Here, the ALJ properly rejected Dr. Nazaryan's opinion that Plaintiff was unable to perform sedentary work for four reasons.
First, Dr. Nazaryan's opinion conflicted with the less restrictive assessments by the State agency and consultative examiners. (AR at 21, 59; compare id. at 247-49, 298- 300 with id. at 70-83, 235-46, 267-76); see Batson v. Comm'r Soc. Sec. Admin., 359 F.3d 1190, 1197 (9th Cir. 2004) ("[I]t was permissible for the ALJ to give [the treating physician's opinion] minimal evidentiary weight, in light of the objective medical evidence and the opinions and observations of other doctors.").
Second, Dr. Nazaryan's opinion that Plaintiff is completely disabled due to back pain was inconsistent with his repeated recommendation for her to exercise. (AR at 21, 250, 252, 254-55, 296, 299); see Petrauskas v.
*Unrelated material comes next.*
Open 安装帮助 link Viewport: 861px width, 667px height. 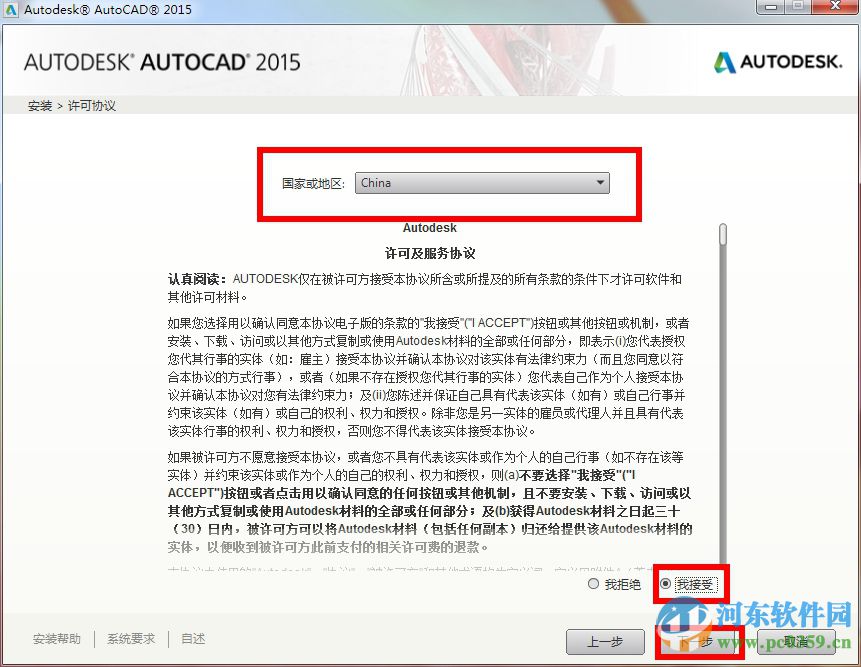click(56, 638)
Comm'r Soc. Sec. Admin., 414 F. App'x 7, 9 (9th Cir. 2010) (opinion that claimant was completely disabled contradicted by doctor's encouragement to exercise).
Third, Dr. Nazaryan's opinion conflicted with treatment records for alleged shoulder pain showing (1) "[n]o focal neurological deficits," (2) "[n]o tenderness, no swelling[, and] no deformity," and (3) no significant findings other than possible decreased range of motion at a follow-up visit. (AR at 21, 256, 285); see Valentine v. Comm'r Soc. Sec. Admin, 574 F.3d 685, 692-93 (9th Cir. 2009) (contradiction between treating physician's opinion and his treatment notes constitutes specific and legitimate reason for rejecting opinion).
Fourth, Dr. Nazaryan's opinion conflicted with conservative treatment that (1) included rest and a sling for Plaintiff's shoulder, and medication for her back; (2) did not include usual back treatment such as physical therapy, epidural injections, or a TENS Unit or other pain management device; and (3) did not include referral to a specialist. (AR at 21, 44-46, 54, 68, 181-82, 185, 207-08, 235, 238-39, 250-58, 285, 296); see Rollins, 261 F.3d at 856 (ALJ may reject opinion of treating physician who prescribed conservative treatment yet opined that claimant was disabled); Weatherford v. Colvin, 2014 WL 5759905, *8 (E.D. Wash. Nov. 5, 2014) (ALJ properly rejected treating physician's opinion based in part on conservative pain management and lack of referrals for further evaluation by specialists).
The ALJ noted Plaintiff's testimony that she completed physical therapy, but there was no evidence of such treatment in the record. (AR at 21, 45.) --------
Thus, the ALJ properly evaluated Dr. Nazaryan's opinion.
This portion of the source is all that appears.